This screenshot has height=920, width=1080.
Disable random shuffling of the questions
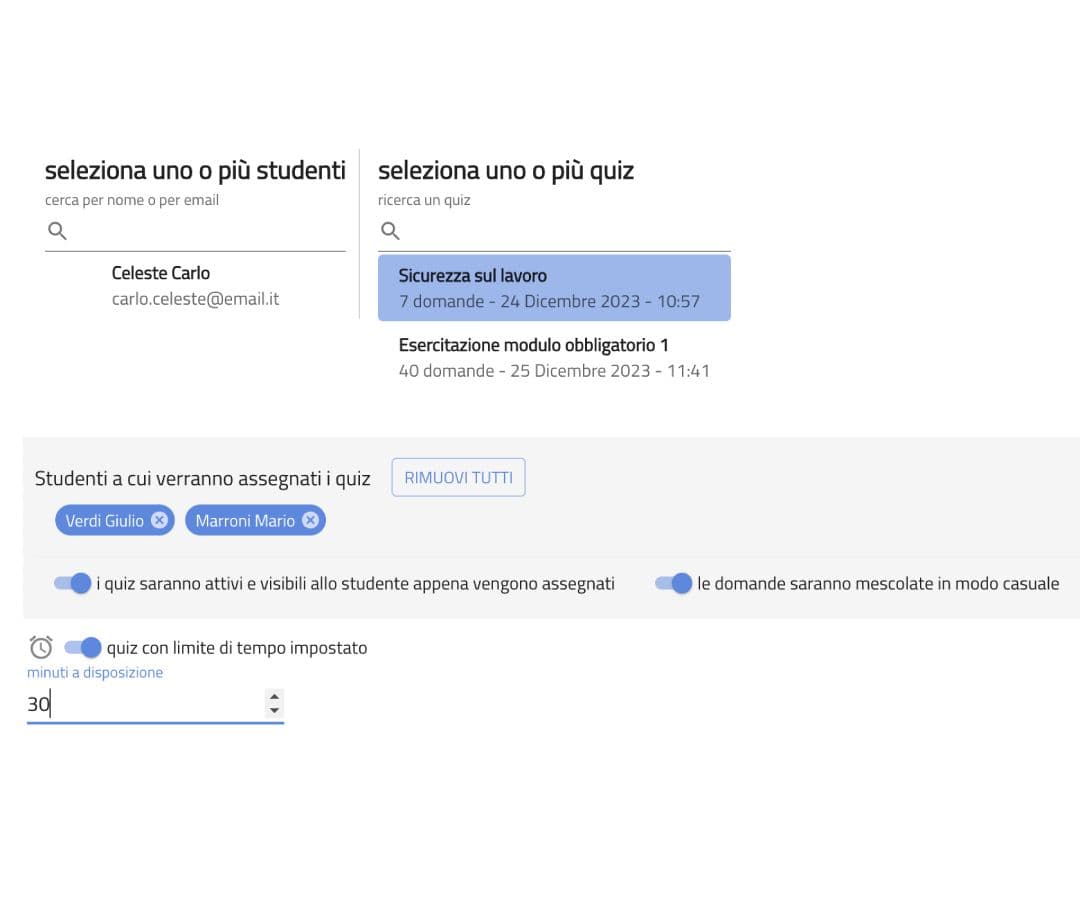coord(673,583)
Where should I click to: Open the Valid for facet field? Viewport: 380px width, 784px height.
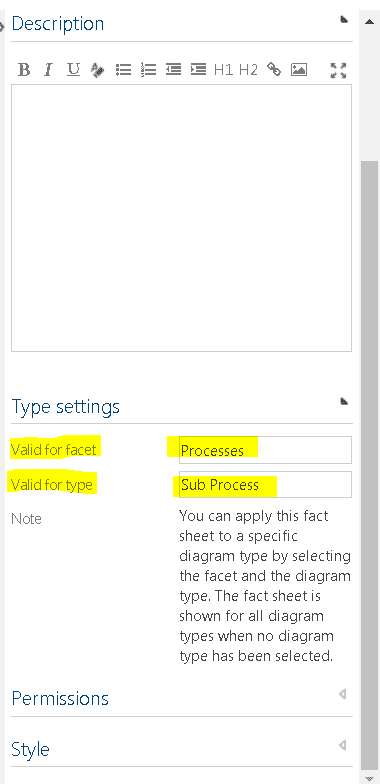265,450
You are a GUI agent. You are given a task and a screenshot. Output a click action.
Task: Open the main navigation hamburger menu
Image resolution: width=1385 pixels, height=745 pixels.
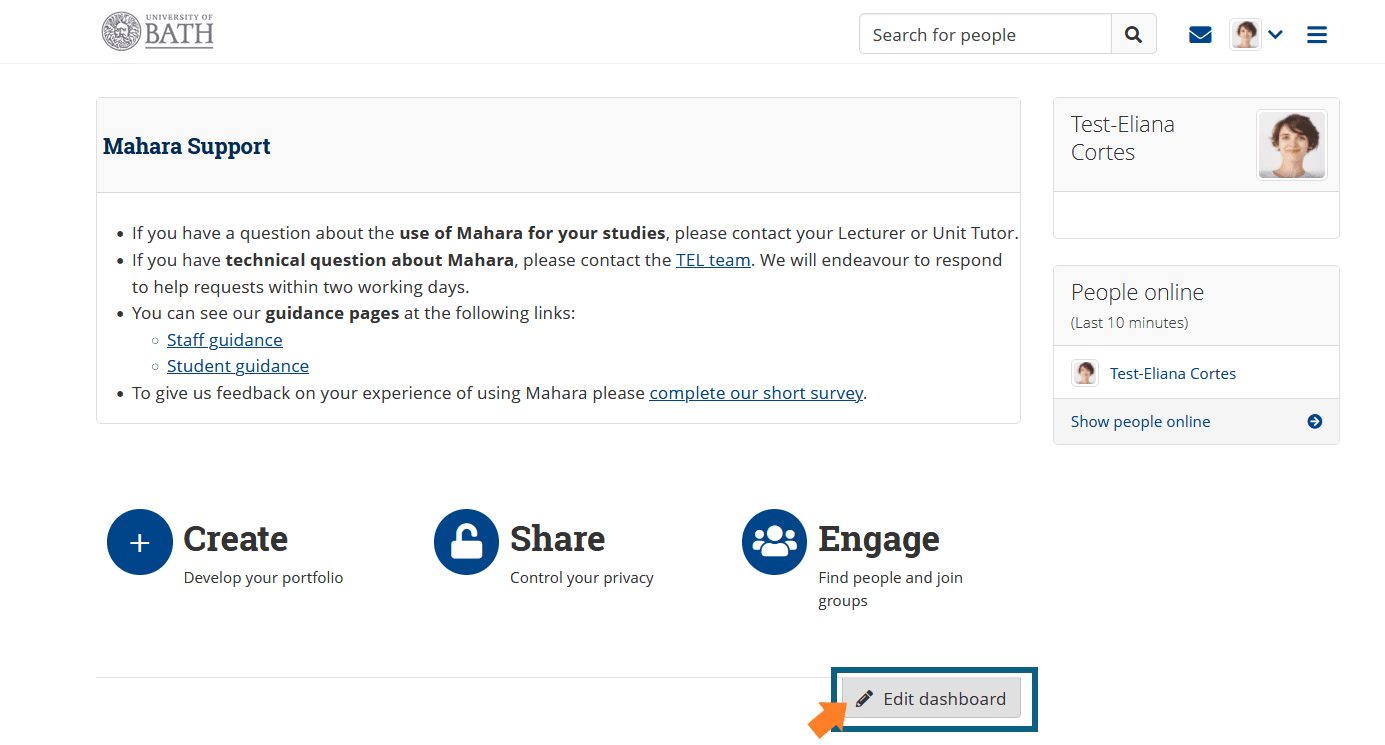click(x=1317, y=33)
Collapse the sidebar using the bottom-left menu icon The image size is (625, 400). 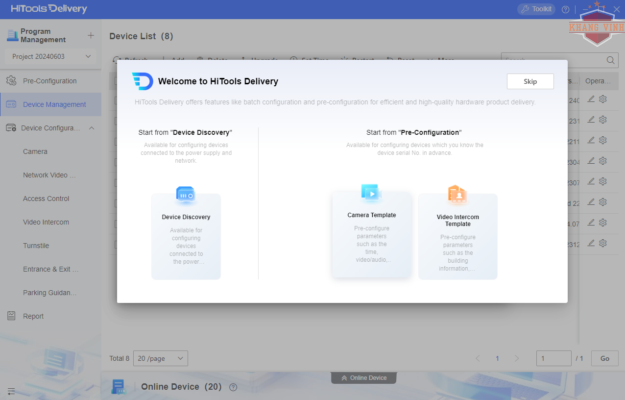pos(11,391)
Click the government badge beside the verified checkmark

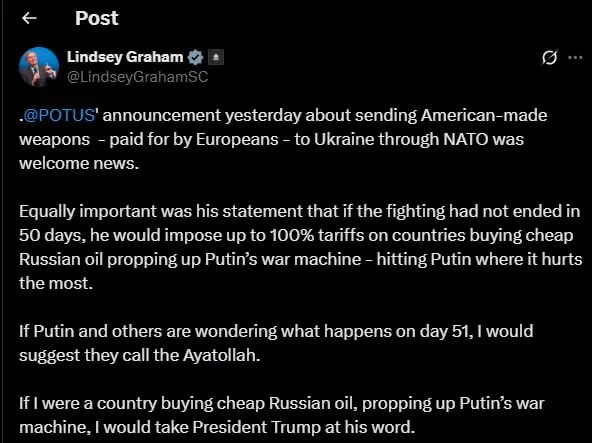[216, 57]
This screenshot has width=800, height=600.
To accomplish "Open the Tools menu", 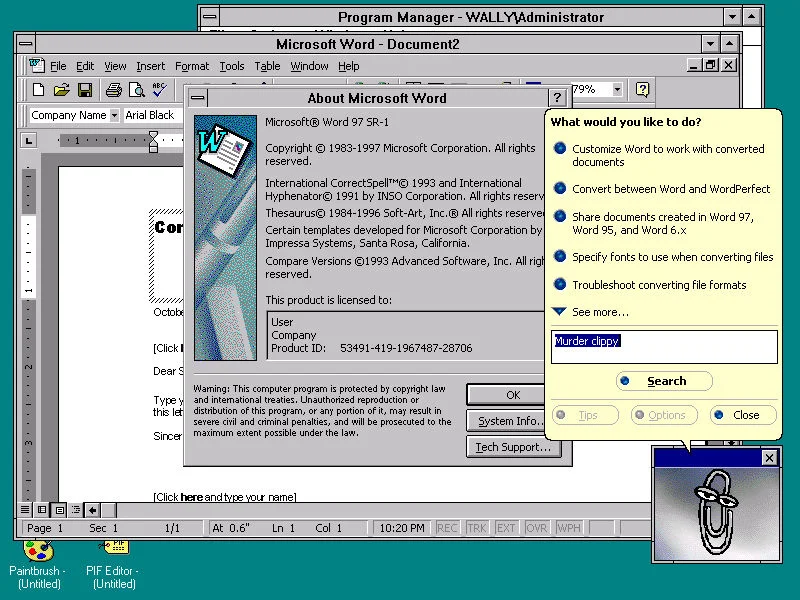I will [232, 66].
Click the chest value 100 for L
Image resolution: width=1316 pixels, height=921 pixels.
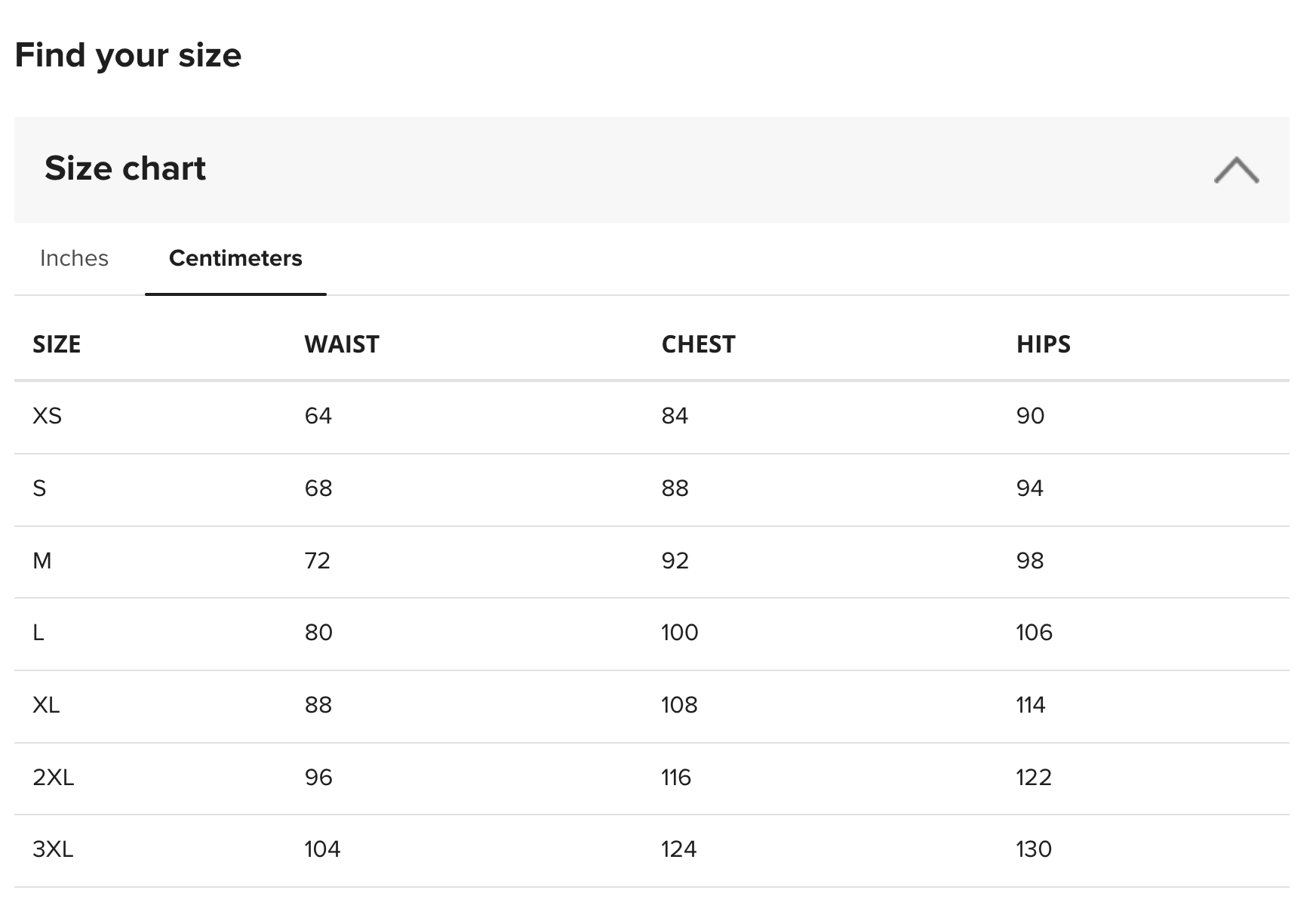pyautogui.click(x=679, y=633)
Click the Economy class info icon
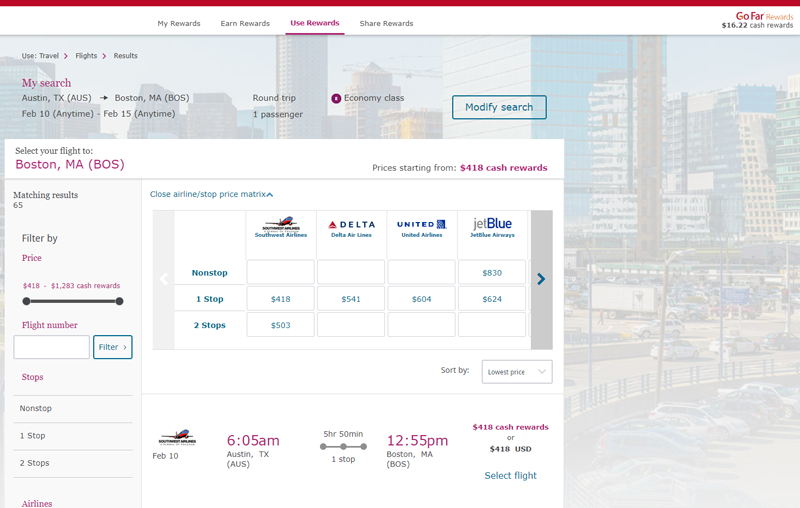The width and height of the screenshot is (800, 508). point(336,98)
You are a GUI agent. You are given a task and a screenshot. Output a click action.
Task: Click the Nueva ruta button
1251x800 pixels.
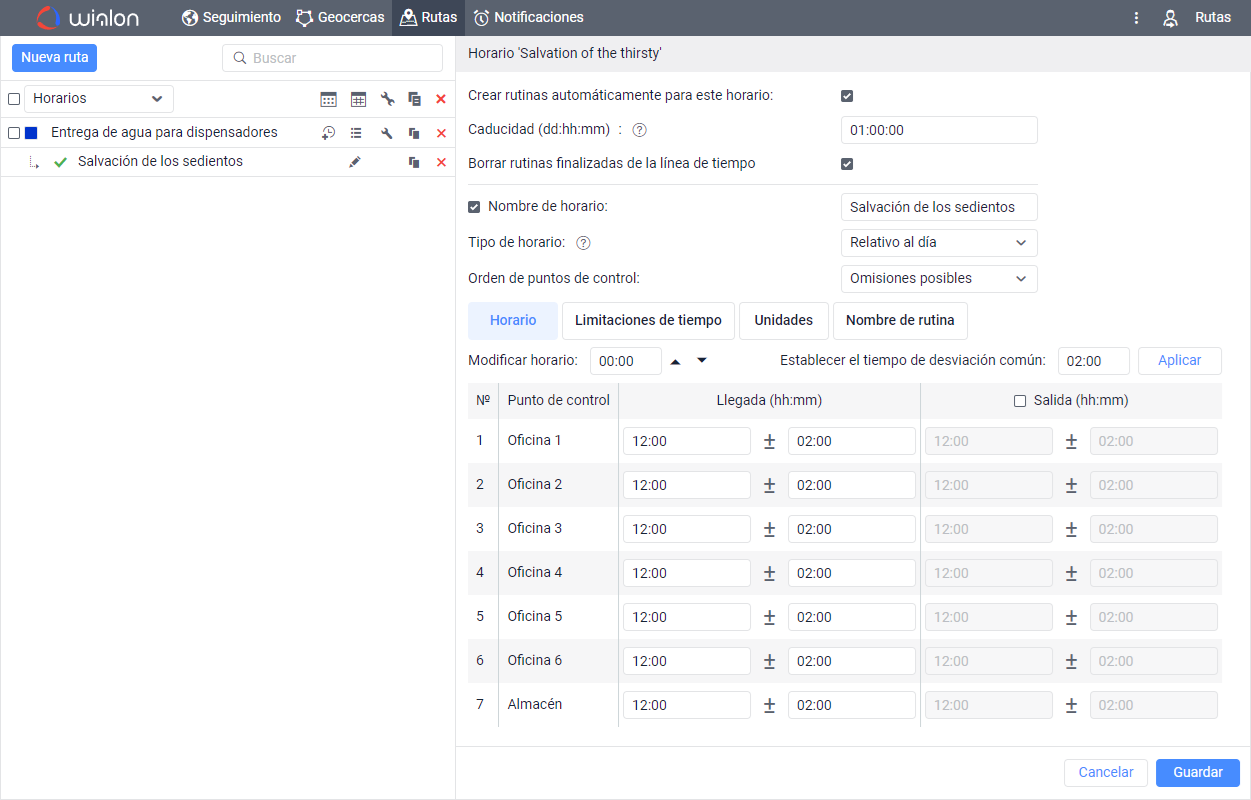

------------------------

> What you need to do:
Scan the material for lines with the word "This", and copy each line you find.

> Answer to the problem:
This screenshot has height=920, width=1080.
This screenshot has width=800, height=600.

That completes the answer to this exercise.